O secretário destaca que as ações de fiscalização são intensificadas nos períodos de maior movimento. “No verão e no Carnaval, intensificamos as ações para evitar que lanchas parem na área. O parque funciona como um berçário natural, onde os peixes se reproduzem e fortalecem o ecossistema, beneficiando outras regiões da cidade onde a pesca é permitida”, diz.
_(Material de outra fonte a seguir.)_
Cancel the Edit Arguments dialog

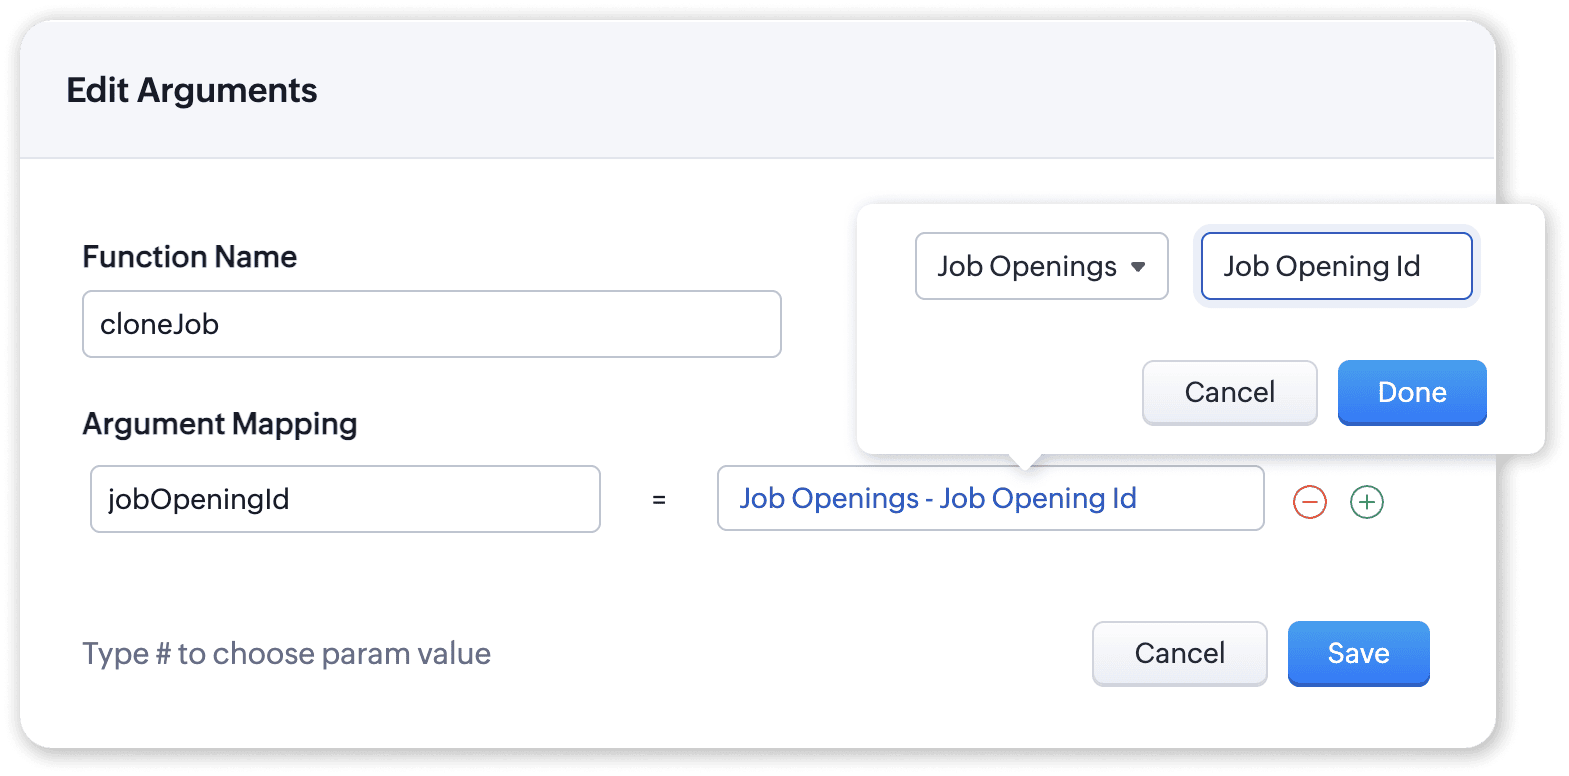(x=1179, y=653)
Além da fiscalização, a Prefeitura investiu em comunicação visual para ampliar o conhecimento da população e dos navegantes sobre as regras do parque. Uma faixa foi instalada na mureta da praia, e as boias de demarcação passaram a informar sobre as proibições de fundeio, pesca e descarte de lixo. “Toda a delimitação foi definida com participação da academia, da sociedade e da comunidade local. Durante o Carnaval, teremos apoio da Salvamar e da Capitania dos Portos para intensificar a fiscalização diretamente no mar”, conclui o secretário.
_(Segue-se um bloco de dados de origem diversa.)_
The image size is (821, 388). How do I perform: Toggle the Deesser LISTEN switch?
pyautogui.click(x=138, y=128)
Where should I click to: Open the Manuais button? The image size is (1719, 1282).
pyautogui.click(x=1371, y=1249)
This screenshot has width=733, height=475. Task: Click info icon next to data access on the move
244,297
Doutor em Geologia Marinha, o professor José Rodrigues, do Instituto Federal de Educação, Ciência e Tecnologia Baiano, aponta a relevância da área além do contexto local. “O Parque Marinho da Barra é para toda a sociedade, não apenas importante para Salvador, mas para a Bahia, o Brasil e até o mundo. Ele está localizado em um dos pontos turísticos mais emblemáticos do estado. Para a criação de uma área como essa, são exigidos estudos que comprovam a relevância ambiental, e ali nós encontramos uma riqueza biológica extraordinária, com diversos tipos de corais, moluscos e peixes, bem como uma flora muito ampla e diversa”, explica.
“Além da biodiversidade, esta pequena área concentra também um patrimônio cultural subaquático relevante, com três naufrágios históricos, que são sítios arqueológicos nacionais tombados. É algo de repercussão internacional, difícil de ser encontrado em outros lugares do mundo”, completa o professor.